Через полтора часа все было готово, и сонный хозяин, поминутно зевая, держал в руке фонарь, пока его слуга выводил лошадей.
За спиной у Митьки висел увесистый мешок со съестным («На фриштык, барин», — пояснил он), но двигался слуга медленно, нехотя, всем своим видом показывая смирение: мол, мы люди маленькие, подневольные.
— Остались бы, — вдруг проговорил Камбала и поднял фонарь повыше. В неровном и тусклом свете он казался постаревшим лет на двадцать. — Тут у нас, говорят, разбойники объявились. По пустым дворам шастают. Что война не унесла — себе забирают.
— Никак нельзя, — покачал головой Павел. — Благодарю за совет, но одной смерти не избежать, а двух не будет.
— Что ж... — тот как-то сгорбился, и фонарь в его руке звякнул. — Вольному воля. Осторожней, господин.
читать дальшеМитька уже взгромоздился на лошадь и сумрачно глядел на смутно белеющую под светом полной луны дорогу. Как только с прощанием было покончено, и постоялый двор растаял в темноте, оставшись позади, слуга наконец заговорил:
— А помните, господине, как мы яблоки крали из барского сада? Вы тогда с поварским сыном дерево трясли, пока я их собирал, а одно яблоко отцу Финка-плотника в лоб попало?
— Да он старый был и глухой, — не задумываясь, тут же отозвался Павел. — Что это ты вдруг вспомнил? Никто же не узнал.

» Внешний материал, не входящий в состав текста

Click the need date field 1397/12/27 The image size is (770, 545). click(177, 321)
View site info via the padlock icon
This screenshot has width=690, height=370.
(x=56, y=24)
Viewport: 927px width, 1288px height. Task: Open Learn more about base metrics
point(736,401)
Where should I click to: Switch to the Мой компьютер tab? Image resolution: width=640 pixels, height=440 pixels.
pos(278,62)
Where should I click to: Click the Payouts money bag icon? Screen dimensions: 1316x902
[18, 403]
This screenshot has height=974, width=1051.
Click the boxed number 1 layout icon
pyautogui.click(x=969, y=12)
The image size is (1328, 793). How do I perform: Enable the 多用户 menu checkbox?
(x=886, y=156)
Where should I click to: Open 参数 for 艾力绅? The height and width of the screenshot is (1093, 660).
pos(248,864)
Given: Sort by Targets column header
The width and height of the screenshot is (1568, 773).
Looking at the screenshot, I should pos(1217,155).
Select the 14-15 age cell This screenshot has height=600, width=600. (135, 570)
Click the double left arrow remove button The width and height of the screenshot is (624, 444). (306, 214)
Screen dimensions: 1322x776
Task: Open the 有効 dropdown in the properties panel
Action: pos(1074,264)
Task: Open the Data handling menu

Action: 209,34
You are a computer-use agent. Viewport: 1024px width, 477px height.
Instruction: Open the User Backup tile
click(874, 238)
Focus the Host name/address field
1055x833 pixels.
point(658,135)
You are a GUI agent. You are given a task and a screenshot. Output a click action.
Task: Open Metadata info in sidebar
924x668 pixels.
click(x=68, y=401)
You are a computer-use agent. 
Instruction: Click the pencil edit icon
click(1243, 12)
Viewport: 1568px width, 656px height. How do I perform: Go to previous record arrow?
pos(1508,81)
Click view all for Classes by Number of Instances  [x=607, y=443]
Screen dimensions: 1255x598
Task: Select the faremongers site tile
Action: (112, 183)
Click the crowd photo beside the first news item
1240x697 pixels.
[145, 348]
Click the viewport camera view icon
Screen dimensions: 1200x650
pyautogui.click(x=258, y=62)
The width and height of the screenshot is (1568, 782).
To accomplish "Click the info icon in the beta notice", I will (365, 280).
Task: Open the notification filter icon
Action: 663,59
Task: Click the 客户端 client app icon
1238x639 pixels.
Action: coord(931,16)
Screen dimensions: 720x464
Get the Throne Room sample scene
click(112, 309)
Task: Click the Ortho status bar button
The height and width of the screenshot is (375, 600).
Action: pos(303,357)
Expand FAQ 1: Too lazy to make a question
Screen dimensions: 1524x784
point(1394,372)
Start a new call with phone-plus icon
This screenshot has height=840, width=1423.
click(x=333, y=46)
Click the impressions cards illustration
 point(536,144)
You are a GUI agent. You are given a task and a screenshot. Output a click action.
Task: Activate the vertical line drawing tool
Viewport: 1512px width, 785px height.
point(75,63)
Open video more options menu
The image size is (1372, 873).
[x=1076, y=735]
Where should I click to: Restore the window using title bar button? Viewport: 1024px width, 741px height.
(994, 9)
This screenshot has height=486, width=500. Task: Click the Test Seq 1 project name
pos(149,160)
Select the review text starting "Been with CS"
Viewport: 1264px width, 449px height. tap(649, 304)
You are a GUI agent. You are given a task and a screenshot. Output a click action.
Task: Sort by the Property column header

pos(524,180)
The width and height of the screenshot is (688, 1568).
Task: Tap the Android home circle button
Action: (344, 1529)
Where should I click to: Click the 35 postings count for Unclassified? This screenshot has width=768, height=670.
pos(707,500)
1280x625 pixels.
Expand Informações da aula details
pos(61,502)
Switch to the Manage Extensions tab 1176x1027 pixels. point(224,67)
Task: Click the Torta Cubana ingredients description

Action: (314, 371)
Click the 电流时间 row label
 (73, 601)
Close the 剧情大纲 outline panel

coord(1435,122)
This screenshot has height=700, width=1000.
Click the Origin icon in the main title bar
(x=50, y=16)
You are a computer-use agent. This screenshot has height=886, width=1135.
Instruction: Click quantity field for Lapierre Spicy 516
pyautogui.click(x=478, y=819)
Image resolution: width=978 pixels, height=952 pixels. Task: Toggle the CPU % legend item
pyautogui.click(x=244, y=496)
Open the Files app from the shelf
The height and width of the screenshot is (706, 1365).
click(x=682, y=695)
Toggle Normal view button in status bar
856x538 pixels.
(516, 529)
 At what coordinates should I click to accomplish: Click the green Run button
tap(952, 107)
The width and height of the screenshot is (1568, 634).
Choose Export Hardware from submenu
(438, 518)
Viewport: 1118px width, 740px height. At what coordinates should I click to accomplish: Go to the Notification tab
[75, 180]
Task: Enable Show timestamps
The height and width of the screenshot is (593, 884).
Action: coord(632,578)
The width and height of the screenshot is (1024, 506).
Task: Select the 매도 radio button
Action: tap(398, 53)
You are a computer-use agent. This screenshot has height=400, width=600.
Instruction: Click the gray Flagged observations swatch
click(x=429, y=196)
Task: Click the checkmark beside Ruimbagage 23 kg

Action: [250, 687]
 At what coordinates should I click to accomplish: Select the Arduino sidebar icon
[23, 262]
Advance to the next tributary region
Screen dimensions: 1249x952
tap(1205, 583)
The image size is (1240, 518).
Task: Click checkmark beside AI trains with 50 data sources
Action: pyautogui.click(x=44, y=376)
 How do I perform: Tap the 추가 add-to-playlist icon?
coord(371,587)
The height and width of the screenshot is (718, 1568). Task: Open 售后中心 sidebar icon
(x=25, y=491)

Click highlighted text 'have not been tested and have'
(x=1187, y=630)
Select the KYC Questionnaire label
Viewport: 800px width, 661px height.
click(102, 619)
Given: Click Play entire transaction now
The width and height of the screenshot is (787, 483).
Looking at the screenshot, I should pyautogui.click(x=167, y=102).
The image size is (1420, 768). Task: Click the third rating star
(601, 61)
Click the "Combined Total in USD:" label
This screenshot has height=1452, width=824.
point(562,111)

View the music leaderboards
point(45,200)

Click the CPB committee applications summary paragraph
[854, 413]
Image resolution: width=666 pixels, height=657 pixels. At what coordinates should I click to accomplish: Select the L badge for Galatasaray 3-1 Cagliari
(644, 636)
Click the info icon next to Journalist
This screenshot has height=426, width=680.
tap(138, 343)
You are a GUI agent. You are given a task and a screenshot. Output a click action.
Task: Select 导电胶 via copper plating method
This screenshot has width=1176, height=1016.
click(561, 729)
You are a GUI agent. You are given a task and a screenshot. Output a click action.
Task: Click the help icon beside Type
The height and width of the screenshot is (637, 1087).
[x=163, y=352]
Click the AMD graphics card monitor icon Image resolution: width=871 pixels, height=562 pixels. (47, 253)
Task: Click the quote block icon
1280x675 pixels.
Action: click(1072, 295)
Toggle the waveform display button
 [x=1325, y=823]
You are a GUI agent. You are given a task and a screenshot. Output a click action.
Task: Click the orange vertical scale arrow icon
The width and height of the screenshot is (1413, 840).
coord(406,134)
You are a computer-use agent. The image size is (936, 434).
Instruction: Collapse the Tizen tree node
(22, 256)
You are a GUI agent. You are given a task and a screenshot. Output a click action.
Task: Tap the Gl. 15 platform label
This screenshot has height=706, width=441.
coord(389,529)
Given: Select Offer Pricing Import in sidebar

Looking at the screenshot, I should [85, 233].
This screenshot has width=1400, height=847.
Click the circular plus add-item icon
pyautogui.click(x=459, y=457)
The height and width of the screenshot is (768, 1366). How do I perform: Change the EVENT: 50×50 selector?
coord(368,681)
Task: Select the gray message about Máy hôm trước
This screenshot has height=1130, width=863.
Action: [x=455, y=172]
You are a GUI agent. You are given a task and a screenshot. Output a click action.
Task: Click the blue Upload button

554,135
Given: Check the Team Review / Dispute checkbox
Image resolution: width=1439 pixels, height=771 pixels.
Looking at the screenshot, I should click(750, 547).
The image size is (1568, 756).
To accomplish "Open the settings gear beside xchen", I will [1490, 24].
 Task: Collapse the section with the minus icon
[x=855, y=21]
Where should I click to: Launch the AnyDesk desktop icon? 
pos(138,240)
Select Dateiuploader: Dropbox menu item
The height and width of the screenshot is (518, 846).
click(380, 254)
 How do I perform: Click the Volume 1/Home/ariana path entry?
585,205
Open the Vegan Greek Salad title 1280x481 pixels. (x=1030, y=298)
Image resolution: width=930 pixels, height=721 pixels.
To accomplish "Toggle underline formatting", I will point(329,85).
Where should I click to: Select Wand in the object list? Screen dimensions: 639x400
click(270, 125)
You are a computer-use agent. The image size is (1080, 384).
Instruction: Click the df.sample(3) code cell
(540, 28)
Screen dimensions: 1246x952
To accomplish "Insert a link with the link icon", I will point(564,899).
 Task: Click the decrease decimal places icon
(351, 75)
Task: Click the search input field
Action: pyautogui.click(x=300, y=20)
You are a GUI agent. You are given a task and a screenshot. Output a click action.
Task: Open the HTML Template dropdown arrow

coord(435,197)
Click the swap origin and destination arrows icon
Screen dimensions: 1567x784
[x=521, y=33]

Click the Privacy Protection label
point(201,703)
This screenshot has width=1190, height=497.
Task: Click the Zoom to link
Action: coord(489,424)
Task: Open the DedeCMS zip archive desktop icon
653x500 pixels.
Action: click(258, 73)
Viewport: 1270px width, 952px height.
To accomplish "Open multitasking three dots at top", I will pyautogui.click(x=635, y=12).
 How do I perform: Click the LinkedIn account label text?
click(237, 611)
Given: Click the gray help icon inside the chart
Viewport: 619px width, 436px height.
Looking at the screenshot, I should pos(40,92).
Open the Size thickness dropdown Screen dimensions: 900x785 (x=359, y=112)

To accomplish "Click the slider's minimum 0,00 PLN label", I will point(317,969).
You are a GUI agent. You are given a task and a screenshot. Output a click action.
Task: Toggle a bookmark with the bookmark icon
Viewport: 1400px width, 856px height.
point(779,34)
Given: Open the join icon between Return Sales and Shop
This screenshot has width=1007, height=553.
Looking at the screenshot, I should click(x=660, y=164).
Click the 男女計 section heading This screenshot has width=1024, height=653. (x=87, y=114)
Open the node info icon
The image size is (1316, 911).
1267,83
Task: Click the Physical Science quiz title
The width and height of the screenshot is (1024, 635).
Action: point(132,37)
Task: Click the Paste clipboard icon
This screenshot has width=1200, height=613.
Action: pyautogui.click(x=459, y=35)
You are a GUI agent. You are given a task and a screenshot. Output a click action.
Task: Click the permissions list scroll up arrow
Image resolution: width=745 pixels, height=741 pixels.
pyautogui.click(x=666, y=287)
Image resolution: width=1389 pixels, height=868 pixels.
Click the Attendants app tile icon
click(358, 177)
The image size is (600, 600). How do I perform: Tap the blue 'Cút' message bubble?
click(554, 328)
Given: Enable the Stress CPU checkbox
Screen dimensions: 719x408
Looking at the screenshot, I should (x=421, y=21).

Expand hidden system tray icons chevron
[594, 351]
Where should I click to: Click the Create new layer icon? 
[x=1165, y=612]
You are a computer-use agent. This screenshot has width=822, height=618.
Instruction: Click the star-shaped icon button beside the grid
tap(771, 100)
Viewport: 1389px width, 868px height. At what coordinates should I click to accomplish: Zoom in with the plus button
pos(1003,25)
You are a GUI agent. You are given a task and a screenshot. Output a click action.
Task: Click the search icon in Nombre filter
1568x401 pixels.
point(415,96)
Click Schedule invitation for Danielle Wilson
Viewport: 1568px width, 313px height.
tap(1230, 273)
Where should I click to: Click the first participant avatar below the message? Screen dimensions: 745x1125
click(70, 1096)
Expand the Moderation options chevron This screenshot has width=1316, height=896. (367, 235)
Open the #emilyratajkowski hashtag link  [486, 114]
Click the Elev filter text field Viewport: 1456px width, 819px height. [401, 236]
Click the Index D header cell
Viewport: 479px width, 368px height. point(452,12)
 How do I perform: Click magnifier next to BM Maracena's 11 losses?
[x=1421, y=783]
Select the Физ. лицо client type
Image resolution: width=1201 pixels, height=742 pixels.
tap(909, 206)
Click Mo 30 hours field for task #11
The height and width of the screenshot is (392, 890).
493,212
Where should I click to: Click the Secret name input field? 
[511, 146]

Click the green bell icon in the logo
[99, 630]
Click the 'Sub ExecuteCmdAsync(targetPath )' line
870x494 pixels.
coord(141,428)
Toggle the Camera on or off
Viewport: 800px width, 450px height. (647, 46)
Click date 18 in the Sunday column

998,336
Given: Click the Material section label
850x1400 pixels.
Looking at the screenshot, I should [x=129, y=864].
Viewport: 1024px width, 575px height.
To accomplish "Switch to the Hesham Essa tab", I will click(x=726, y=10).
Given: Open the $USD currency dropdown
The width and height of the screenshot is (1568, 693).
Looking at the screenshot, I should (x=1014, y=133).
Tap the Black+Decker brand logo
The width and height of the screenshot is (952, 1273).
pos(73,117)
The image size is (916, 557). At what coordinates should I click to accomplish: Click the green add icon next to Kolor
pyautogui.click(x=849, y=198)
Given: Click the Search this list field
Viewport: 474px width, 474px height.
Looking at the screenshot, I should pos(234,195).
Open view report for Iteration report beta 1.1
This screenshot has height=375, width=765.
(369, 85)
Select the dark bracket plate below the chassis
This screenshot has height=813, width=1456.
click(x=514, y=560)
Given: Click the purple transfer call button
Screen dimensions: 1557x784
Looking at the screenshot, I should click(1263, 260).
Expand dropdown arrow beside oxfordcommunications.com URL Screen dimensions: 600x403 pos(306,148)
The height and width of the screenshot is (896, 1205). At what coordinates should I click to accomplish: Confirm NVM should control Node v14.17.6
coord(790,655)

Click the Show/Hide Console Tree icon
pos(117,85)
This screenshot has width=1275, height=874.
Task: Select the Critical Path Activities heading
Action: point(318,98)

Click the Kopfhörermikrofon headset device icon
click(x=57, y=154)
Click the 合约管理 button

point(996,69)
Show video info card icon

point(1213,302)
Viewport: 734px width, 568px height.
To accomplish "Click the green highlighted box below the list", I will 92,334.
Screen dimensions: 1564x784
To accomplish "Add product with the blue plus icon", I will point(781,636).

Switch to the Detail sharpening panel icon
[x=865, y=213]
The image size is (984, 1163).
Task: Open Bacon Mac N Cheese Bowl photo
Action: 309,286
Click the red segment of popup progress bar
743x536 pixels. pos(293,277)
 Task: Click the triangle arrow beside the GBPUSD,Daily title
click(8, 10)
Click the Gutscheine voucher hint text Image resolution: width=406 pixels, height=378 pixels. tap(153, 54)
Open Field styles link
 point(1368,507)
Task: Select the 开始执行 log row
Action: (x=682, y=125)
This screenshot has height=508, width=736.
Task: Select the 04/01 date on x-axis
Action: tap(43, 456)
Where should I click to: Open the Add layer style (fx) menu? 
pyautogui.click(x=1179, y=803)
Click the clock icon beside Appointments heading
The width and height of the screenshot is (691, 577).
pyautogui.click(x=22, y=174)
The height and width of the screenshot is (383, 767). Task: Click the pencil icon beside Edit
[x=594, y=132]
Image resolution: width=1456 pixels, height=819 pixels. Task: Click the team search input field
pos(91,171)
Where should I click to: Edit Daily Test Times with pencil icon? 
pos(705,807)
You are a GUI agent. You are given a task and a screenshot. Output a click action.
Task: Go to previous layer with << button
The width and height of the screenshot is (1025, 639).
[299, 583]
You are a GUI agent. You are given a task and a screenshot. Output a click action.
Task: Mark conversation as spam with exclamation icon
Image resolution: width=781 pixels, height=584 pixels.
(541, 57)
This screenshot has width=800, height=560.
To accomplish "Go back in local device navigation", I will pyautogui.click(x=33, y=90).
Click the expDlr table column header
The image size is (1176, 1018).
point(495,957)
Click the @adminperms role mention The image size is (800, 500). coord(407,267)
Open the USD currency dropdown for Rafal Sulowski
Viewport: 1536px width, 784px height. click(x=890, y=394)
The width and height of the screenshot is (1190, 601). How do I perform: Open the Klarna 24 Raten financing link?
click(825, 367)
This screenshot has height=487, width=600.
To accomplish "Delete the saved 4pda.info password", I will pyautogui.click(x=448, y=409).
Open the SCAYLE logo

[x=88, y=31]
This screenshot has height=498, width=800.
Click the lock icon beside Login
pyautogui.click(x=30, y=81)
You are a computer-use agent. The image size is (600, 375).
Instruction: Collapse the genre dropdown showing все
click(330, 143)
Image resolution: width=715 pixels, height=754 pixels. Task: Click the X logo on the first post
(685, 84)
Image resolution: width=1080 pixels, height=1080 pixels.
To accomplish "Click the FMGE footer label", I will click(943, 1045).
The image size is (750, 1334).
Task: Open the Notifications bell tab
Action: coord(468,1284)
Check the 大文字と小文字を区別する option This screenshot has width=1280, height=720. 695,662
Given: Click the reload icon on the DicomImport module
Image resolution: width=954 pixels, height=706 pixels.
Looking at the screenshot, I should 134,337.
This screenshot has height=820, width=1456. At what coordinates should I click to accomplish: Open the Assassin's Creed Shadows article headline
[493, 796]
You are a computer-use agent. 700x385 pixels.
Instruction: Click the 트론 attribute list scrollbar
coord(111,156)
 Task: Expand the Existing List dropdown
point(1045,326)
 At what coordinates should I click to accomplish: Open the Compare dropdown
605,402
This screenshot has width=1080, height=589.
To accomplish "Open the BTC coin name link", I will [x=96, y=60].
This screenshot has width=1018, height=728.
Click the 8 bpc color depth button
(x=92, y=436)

Старик подумал, черти разыгрались, даже жаловался своему пастору.
— Не знаю, — серьезно сказал Митька, придерживая гнедую, чтобы не вырывалась вперед. — Вчера дремал, так сон мне грезился. Будто снова стою я в том саду и ваши голоса тихие слушаю. И яблоки падают. Только мягко, как прогнившие. Я их только подбирать, а они прямо в руках расползаются, как мясо протухшее. И пахло от них так же, — он замолчал, и на лице его промелькнул необычный страх.
— Разве во сне можно нюхать?
— Вот вам крест, барин, был запах, — Митька помедлил. Сейчас его лицо напоминало костяную маску; лунный свет выбелил его кожу, а глаз не было видно в глубокой тени. — А кроме запаха кто-то за моей спиной стоял, и я боялся оглянуться. Хотел было молитву прошептать, а язык отнялся. А тут слышу — вы уходите. Корзина из моих рук вырвалась и брякнулась оземь, и яблоки — в кашу. На свиные помои похожи стали. И голос ваш, барин, этак весело звучит: мол, Митька делся куда-то, сбежал, видать. Хочу крикнуть и не могу. И то, что за спиной стояло, шаг ко мне делает.
— А дальше?
— А дальше меня точно сукном накрыло, так стало темно. Я и проснулся, помолился, да только этот сон перед глазами стоит. Сами знаете, господине, я во все эти знаки не шибко верю, — он перекрестился, перехватив повод. — Да тут как-то нехорошо на душе стало.
Подмерзшие поля по бокам дороги сменились кустарниками, а затем и сосновым лесом. Остро пахло смолой и хвоей, и где-то вдалеке заухала сова.
— Выбрось из головы, Митька, — после долгого молчания посоветовал Пашка. — Что сны, когда вон что вокруг творится. Нам бы сейчас доехать в срок...
— Правда ваша, господине. Будем надеяться на милость Божию.
— На оружие-то верней.
Митька замолк и чуть подотстал: то ли молился, то ли глубоко задумался. Пашке и самому стало чуть не по себе: то представлялось, как матери приносят весть о его смерти, то — как он умирает на снегу, среди трупов прусских солдат, сразивший множество врагов. Он так глубоко ушел в эти страшные и чем-то сладостные мечтания, что не сразу понял, почему впереди расцвел огненный цветок, и дорогу заволокло пороховым дымом. Лошадь шарахнулась; ямская, зараза, к выстрелам-то непривыкши.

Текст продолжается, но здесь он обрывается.